I’ve been trying for days to find words to speak to the horror, again, of a nightclub shooting spree where people went to celebrate only for their lives to be taken so violently. And then this morning the news of another mass shooting in Virginia as people shopped for holiday fixings. These are the ones that make the news while a thousand other acts of gun violence barely make the sixth page of the newspaper. It is enough to make one catatonic and silent.
Here’s what I do when I get to that point. I look for the stories within the story. I want to learn about the lives of those who died and carry their passions with me for a time. I look for the stories of those who met their own terror with the strength to respond to the suffering of another. I hold that in my heart as I strive to do the same in all of the places where terror lives. I want the voices of those whose lives have been taken and the actions of those who used every ounce of the energy they have to save lives to permeate my body.
And then I remember.
I remember these souls every time I help create a safe place for people to be together, a community that does not judge people based on particular expressions of gender, sexual orientation, or familial bond.

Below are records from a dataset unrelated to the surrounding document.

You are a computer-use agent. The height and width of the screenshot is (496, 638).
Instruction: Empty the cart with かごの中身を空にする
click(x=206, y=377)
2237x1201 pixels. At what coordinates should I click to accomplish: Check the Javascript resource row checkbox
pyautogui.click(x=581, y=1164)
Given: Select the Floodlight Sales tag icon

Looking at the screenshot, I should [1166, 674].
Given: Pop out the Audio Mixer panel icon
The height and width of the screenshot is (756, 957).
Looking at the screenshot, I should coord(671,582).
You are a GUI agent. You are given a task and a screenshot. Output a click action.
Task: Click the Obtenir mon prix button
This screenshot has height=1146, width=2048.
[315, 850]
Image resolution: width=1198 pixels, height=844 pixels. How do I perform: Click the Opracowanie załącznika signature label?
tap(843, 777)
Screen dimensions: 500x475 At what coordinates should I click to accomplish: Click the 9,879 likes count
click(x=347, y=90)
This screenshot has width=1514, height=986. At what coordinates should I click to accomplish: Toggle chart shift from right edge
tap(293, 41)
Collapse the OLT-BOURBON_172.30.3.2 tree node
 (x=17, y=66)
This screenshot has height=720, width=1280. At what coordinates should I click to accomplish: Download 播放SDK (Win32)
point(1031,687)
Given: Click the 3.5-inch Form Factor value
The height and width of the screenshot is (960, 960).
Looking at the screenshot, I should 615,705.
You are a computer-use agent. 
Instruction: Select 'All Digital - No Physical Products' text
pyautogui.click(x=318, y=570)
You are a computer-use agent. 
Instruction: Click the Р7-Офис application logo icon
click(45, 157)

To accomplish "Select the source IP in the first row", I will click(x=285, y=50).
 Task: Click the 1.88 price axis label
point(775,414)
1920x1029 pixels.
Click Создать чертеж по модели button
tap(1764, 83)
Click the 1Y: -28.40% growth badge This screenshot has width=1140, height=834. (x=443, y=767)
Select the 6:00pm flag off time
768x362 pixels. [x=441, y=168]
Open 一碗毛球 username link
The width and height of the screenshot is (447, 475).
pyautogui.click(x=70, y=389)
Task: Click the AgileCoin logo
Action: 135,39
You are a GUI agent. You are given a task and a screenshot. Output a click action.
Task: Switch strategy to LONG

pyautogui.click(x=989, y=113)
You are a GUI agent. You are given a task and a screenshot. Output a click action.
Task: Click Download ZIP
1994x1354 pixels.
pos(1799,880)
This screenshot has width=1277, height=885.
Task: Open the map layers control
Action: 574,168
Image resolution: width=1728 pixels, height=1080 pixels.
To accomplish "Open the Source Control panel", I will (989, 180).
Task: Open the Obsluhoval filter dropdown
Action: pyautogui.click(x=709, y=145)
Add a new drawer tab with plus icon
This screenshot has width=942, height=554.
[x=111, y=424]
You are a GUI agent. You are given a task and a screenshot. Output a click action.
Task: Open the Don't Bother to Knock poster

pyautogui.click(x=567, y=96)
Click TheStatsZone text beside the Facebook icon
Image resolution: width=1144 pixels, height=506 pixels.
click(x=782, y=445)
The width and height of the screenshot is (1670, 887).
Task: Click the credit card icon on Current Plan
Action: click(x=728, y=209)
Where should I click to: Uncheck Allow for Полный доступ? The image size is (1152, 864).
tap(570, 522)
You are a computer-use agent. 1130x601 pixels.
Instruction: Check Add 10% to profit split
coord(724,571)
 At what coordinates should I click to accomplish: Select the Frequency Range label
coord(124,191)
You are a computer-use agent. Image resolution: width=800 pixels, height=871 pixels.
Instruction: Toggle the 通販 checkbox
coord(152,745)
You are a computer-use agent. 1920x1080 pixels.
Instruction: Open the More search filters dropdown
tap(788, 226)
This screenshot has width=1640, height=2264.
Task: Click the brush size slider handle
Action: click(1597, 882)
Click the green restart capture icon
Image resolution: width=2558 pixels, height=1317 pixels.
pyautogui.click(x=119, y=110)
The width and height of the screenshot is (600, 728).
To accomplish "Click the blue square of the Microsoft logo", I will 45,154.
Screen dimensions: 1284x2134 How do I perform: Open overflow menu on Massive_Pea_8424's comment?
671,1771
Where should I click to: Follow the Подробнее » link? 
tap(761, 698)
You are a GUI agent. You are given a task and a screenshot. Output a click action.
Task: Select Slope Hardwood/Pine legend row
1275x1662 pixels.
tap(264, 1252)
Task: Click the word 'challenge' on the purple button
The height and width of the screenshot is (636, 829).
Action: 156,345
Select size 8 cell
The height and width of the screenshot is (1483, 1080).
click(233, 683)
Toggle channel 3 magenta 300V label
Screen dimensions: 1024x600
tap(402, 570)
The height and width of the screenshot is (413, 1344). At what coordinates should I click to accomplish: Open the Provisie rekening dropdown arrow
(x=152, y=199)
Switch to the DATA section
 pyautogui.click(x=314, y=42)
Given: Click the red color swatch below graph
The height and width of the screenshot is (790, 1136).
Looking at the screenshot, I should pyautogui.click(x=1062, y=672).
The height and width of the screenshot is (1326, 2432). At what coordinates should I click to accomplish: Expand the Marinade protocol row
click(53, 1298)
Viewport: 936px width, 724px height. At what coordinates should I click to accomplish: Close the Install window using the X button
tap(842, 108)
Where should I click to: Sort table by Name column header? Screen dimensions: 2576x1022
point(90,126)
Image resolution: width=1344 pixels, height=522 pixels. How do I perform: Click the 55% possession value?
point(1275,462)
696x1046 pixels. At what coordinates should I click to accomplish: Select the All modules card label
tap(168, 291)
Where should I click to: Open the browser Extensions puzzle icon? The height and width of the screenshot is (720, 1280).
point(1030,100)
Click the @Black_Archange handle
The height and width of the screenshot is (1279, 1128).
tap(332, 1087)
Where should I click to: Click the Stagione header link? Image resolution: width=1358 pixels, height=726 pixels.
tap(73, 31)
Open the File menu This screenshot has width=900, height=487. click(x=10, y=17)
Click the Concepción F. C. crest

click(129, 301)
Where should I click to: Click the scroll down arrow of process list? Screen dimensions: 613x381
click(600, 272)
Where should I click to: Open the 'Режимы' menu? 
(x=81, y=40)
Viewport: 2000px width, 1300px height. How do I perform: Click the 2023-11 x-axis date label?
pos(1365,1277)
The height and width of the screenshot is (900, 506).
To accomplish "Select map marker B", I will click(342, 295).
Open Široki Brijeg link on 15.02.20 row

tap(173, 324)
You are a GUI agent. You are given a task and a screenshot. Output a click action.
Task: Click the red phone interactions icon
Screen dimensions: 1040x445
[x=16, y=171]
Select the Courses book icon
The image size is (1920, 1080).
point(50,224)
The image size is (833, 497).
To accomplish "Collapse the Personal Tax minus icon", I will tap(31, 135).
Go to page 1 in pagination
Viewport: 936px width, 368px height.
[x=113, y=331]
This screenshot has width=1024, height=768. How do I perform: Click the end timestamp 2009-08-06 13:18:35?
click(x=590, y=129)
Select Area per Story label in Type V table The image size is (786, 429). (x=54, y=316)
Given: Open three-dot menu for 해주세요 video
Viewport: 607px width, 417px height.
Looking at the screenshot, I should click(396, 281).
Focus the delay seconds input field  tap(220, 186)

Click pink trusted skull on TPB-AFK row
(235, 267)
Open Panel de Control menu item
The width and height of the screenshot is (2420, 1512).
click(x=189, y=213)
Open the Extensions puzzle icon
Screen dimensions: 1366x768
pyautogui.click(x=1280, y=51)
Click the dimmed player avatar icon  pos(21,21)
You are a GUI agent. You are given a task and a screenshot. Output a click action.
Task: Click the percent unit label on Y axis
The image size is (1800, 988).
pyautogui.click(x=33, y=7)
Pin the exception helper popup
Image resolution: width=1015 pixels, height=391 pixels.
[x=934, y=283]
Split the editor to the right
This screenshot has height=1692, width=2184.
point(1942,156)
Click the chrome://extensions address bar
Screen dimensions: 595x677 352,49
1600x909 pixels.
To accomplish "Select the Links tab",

I remember those souls when I speak to those who condone violence, who place their own right to bear arms above another’s right to exist.
I remember those souls when I work to shape community responses to people in crisis, in order to craft different ways of supporting the possibility of health and wholeness.
I remember those souls when I advocate for sensible gun reform and speak to those in power to make changes in policy and law, about the rights of those who are no longer here to defend the life that was taken from them.
There are a thousand ways to remember, reflect and respond. All of them are important. Find the ones most meaningful to you and do what you are called to do. Serve life. Act with love. Remember.